Despite the success of CTDE methods, previous research mainly focuses on training agents under a fixed team composition, which has been shown to exhibit serious overfitting issues (Wen et al., 2022), and leads to catastrophic performance when facing unseen team compositions. One natural way to solve this problem is to introduce multiple team compositions during training to alleviate overfitting. However, due to the existence of the mixer network and the network structure of individual utilities and policies, such a strategy cannot be simply applied to many existing CTDE methods.

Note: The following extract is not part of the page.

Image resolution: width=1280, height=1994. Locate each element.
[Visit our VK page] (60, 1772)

REFIL (Iqbal et al., 2021) attempts to address this problem and proposes to use multi-head attention (Vaswani et al., 2017) in the mixer network and individual utilities to handle dynamic team compositions. It further proposes an imaginary objective based on random sub-group partitioning to accelerate the training process given a fixed set of team compositions. Although REFIL is able to handle dynamic team compositions, as it is still trained on a fixed set of team compositions, there is still a risk of overfitting to not a single team composition, but a set of team compositions, which has been demonstrated in several previous studies (Liu et al., 2021; Shao et al., 2022).

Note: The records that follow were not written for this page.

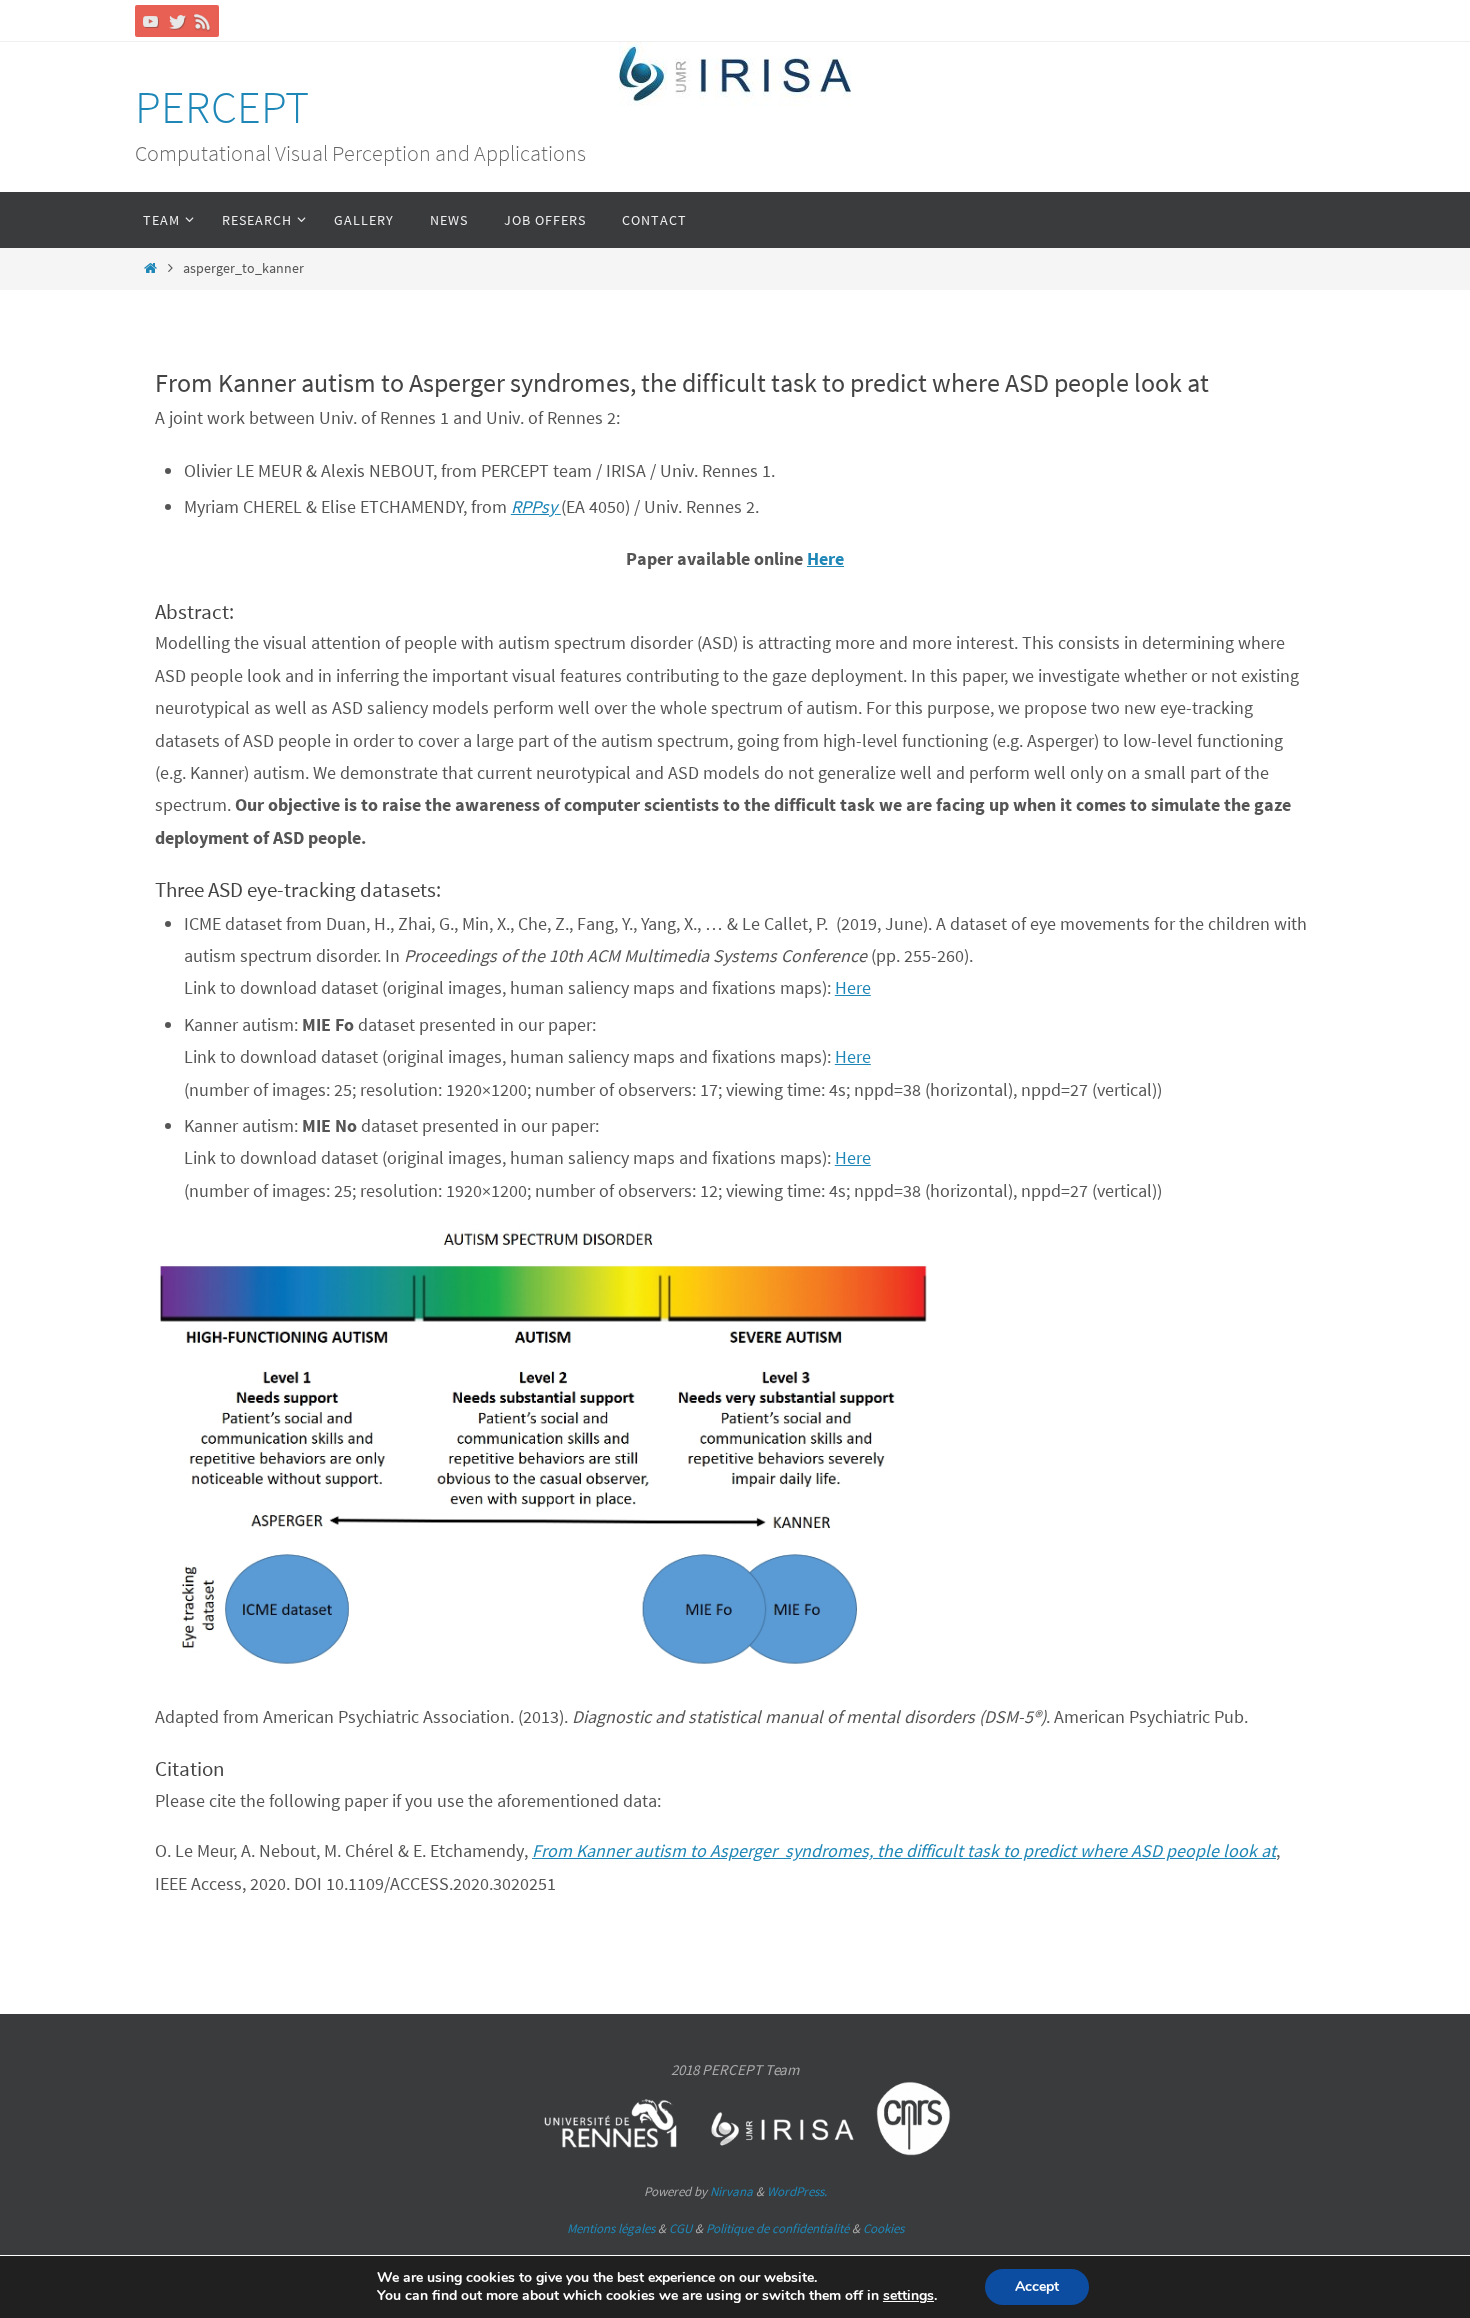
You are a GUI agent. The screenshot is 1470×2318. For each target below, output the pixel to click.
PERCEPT (222, 107)
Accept (1037, 2286)
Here (825, 558)
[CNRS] (913, 2150)
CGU (680, 2228)
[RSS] (203, 21)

The overfitting issue can be attributed to the lack of robustness in different team compositions. When facing an arbitrary team composition during execution, one agent s observed information about team composition can arbitrarily vary from what it experienced during training. If the agent puts too much credit on this highly varied information to make decisions, it may fail to achieve robust behavior. As the variation of team composition is uncontrollable, one way to achieve robust behavior is to reduce the reliance on team-related information. Based on this intuition, we propose MIPI (Mutual-Information Regularized Multi-Agent Policy Iteration), minimizing the mutual information between the policy of the agent and the team-related information to encourage robust behavior of each agent. Inspired by SAC (Haarnoja et al., 2018), we combine the global reward of environment and mutual information of each agent as a new objective and learn individual policies to optimize them at the same time. As the incorporation of mutual information imposes a challenge on optimization due to the existence of dynamic marginal distribution, we first propose a multi-agent policy iteration algorithm with a fixed marginal distribution and prove its convergence and optimality. Then, we propose to utilize the Blahut Arimoto algorithm (Cover, 1999) and an imaginary team composition distribution for optimization under an approximate dynamic marginal distribution as the practical implementation.

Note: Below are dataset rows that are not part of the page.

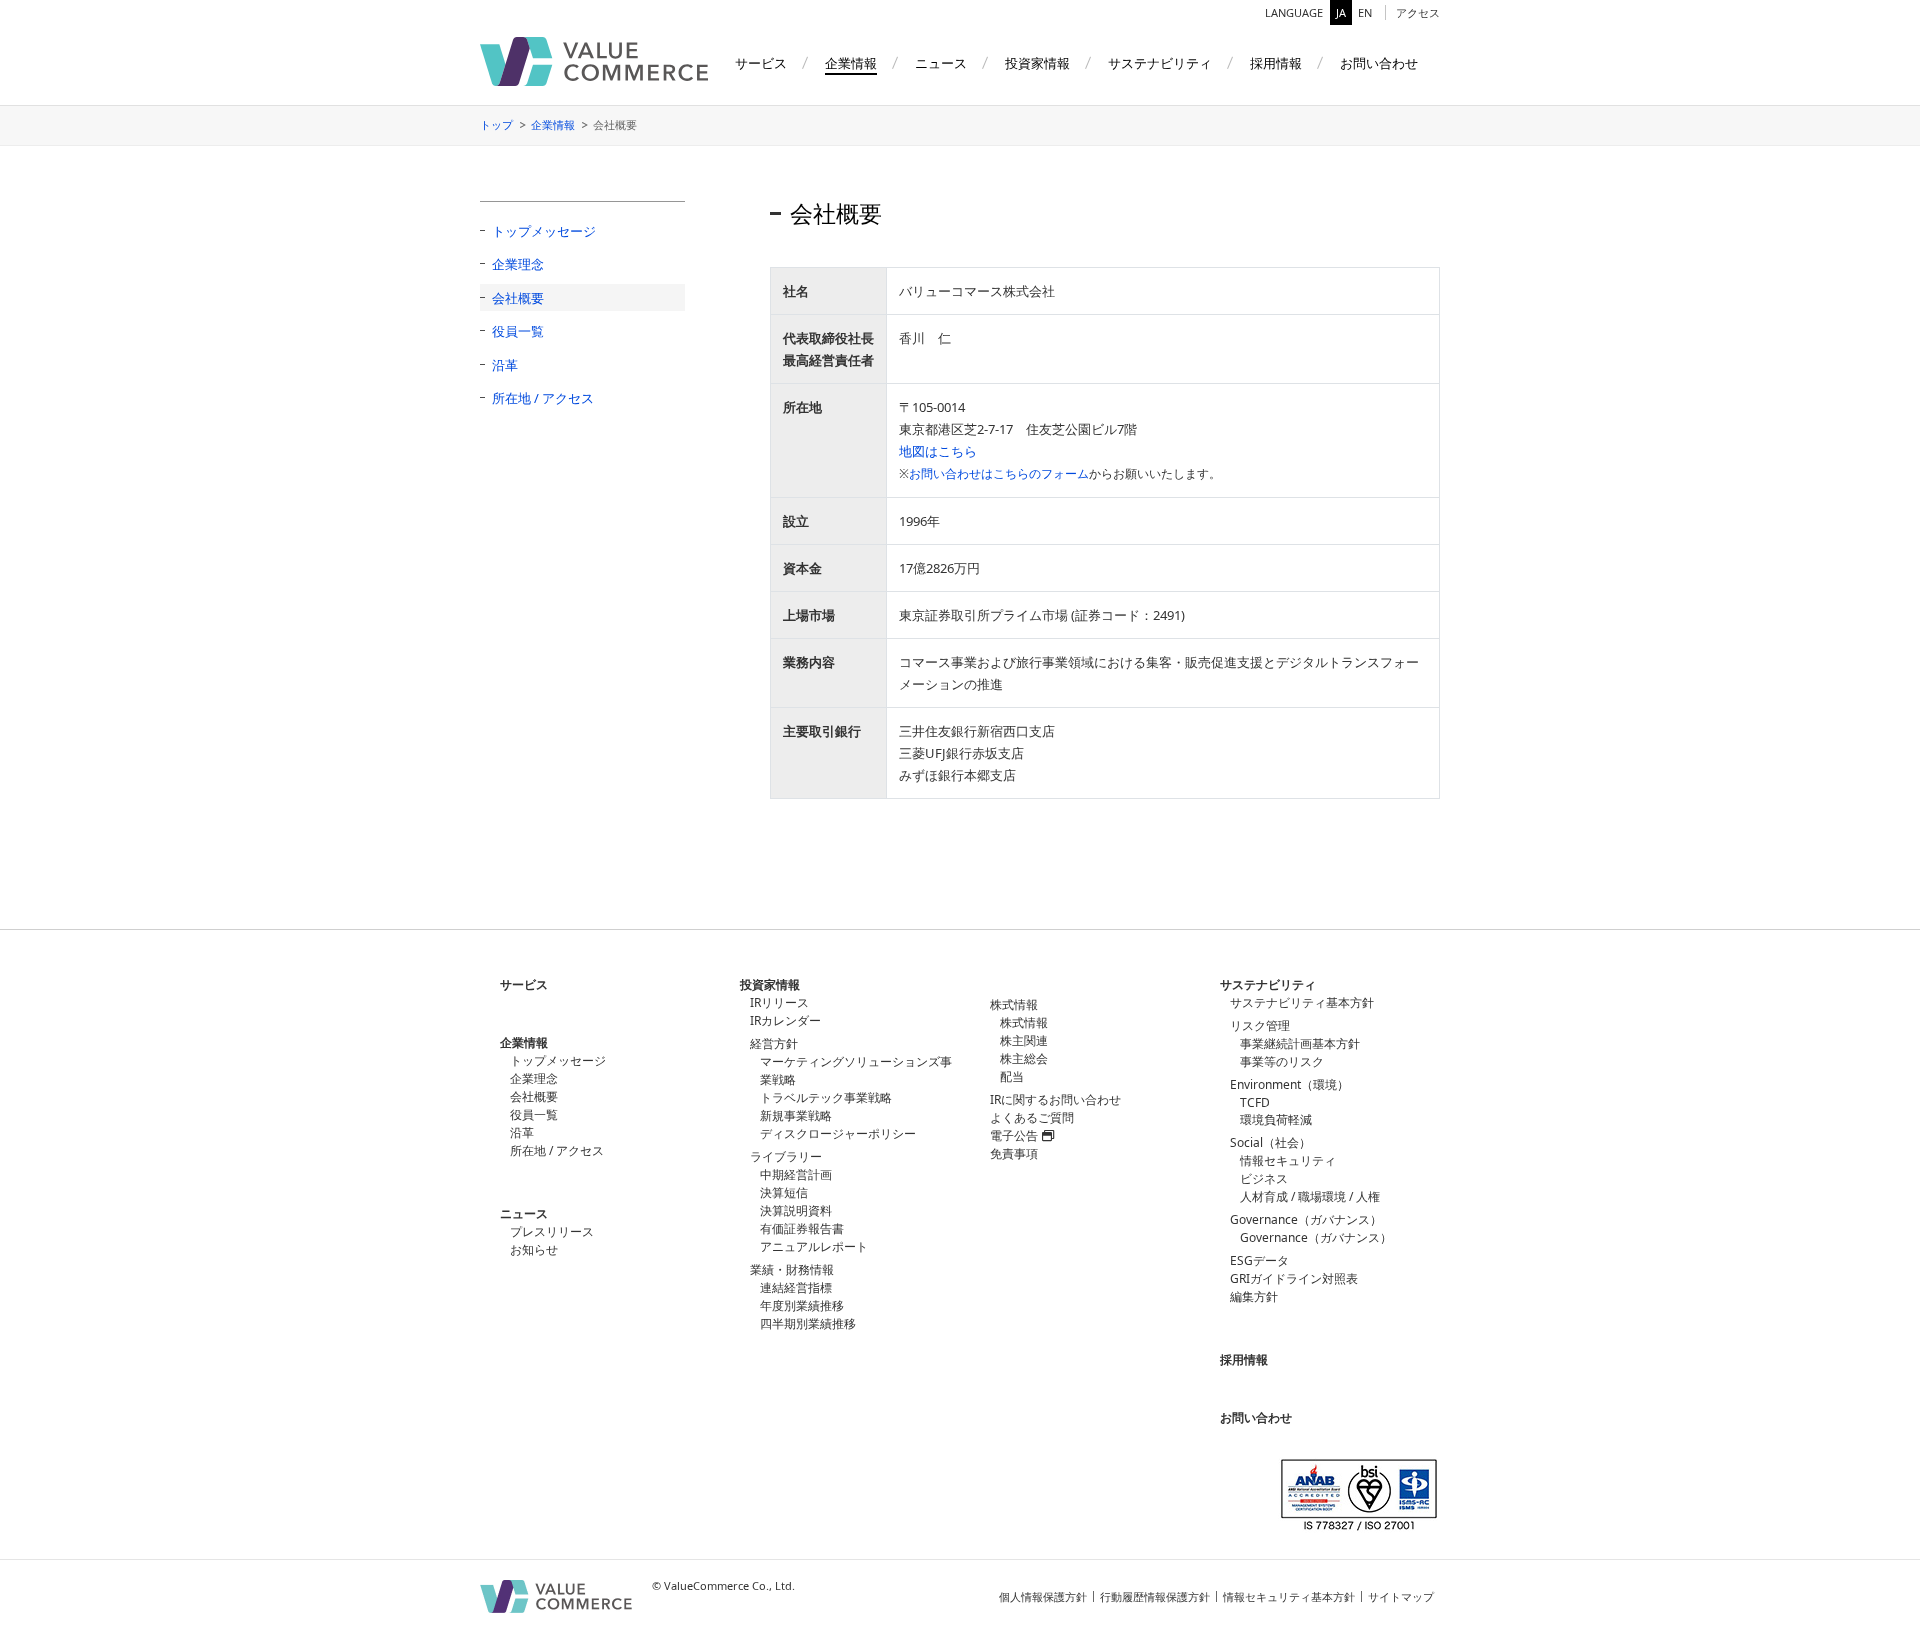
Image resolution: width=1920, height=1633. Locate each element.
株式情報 (1024, 1022)
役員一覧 (518, 331)
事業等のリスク (1282, 1061)
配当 (1012, 1076)
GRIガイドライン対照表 (1294, 1278)
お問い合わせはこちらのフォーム (999, 473)
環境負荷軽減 (1276, 1119)
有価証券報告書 (802, 1228)
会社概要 (518, 298)
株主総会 (1024, 1058)
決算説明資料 (796, 1210)
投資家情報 (770, 984)
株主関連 (1024, 1040)
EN (1365, 12)
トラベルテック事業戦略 (826, 1097)
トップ (496, 124)
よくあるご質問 (1032, 1117)
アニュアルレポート (814, 1246)
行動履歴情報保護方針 (1155, 1596)
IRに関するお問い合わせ (1055, 1099)
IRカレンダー (785, 1020)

To empirically justify our algorithm, we first evaluate the performance of MIPI in a simple yet challenging matrix game. Compared with the other two baselines using pure environmental reward and entropy-augmented reward, using mutual information as an augmented reward can help the agent find the policy that can achieve consistent performance across different team compositions. Then, we move to a more complicated scenario, Star Craft Micromanagement Tasks. While having the same level of performance in the training set, MIPI achieves better zero-shot generalization results in unseen team compositions during evaluation.

2 Related Work

2.1 Centralized Training with Decentralized Execution (CTDE)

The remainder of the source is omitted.